Washington is facing two dilemmas right now. The first: during the Cold War it produced hundreds of planes of combat per year, with factories capable of maintaining industrial rhythms typical of a war economy. Today, those production levels are the exception rather than the norm.
The second dilemma It’s called China.
A structural problem. The United States faces a growing challenge in its combat aviation. The reason: its fighter fleet has been reduced more than 60% since the end of the Cold War and many of its aircraft have decades of accumulated service.
There is no doubt, although it remains a dominant air power, the combination of aging, operational wear and global demand is leaving to the system to the limitin the red and with a force that no longer has enough margin to respond to multiple simultaneous conflicts.
China and another scale. But the real problem is not only internal, but comparative: because Beijing is producing fighters at a rhythm that clearly exceeds current American capability.
With massive industrial expansion and projections of up to 300 planes a year Before the decade is out, Beijing is not only closing the gap, it is threatening with overcoming it both in volume and modernization, altering the global balance of air power for the first time in decades.


The F-35, insufficient pillar. The F-35 is the centerpiece of American air strategy, and not only as a fighter, but also as an information node capable of coordinating complex operations in real time.
However, its importance also exposes the core problem: there are too much dependency of a platform that is not being produced in sufficient quantities, which limits its strategic impact despite its technological superiority.
He can’t keep up. Under this scenario, while China doesn’t stop acceleratingthe United States maintains a rather irregular and insufficientwell below the minimum necessary to maintain the size of its fleet.

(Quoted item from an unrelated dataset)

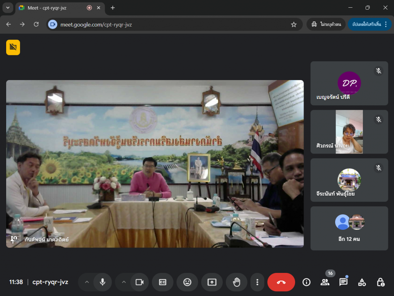Image resolution: width=394 pixels, height=296 pixels.
Task: Select the Meet cpt-ryqr-jvz browser tab
Action: [54, 8]
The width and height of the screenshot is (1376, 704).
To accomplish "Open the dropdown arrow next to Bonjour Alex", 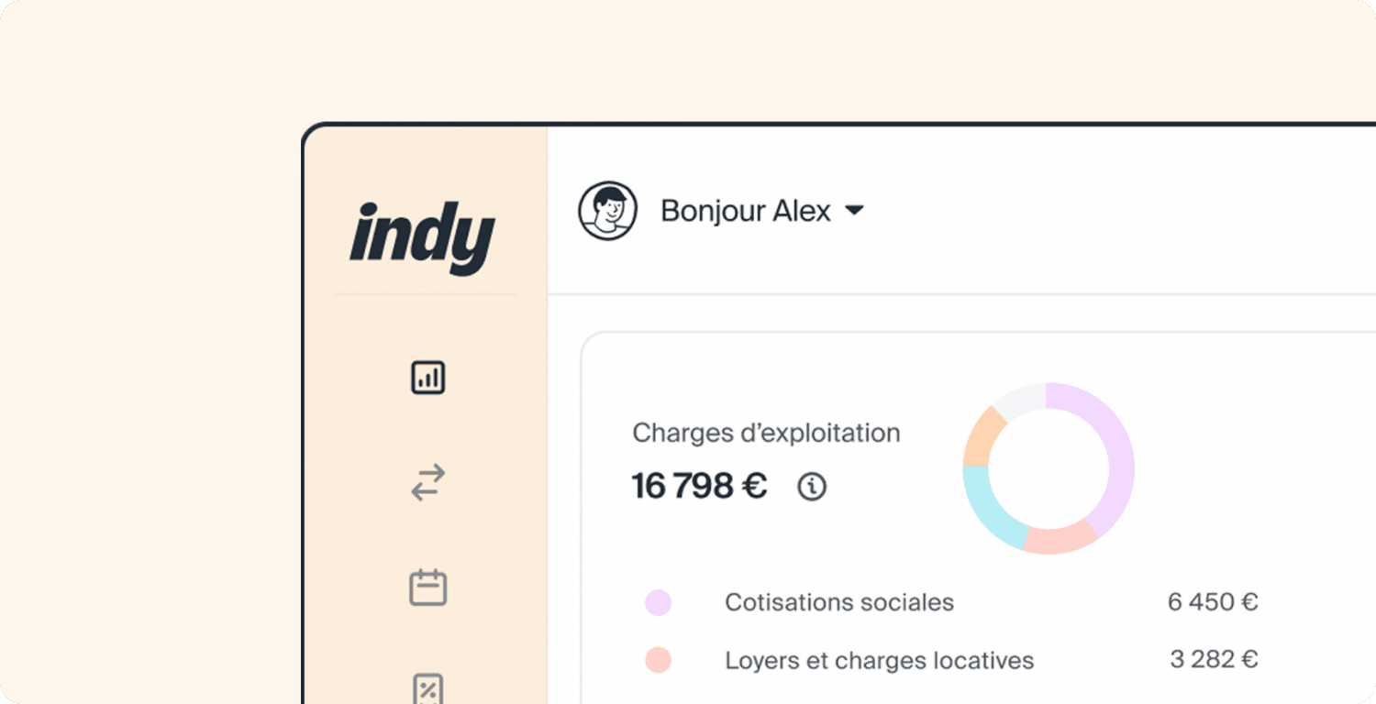I will pyautogui.click(x=854, y=210).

Annual purchases do not compensate for retirements of older aircraft, which progressively reduces operational capacity and generates gaps in key strategic areas, showing that the problem is not technological, but industrial and budgetary.
Modern warfare requires more than technology. Recent conflicts have demonstrated that air superiority does not depend solely on having better aircraft, but on have enough. The ability to sustain operations, cover multiple theaters and absorb losses is as important as the quality of the system, and in this area the United States is beginning to fall behind a rival that is betting by the scale.
The strategic decision for 10 years. In short, the global air balance is entering a different and critical phase in which the historical advantage of the United States is no longer guaranteed.
In fact, if production is not accelerated, the industry stabilized and the fleet reinforced with more F-35s and other systems on the way, the country risks losing its deterrence capacity. against China. In other words, the question is no longer whether the F-35 is sufficient as a platform, but whether there will be enough F-35s to sustain that superiority.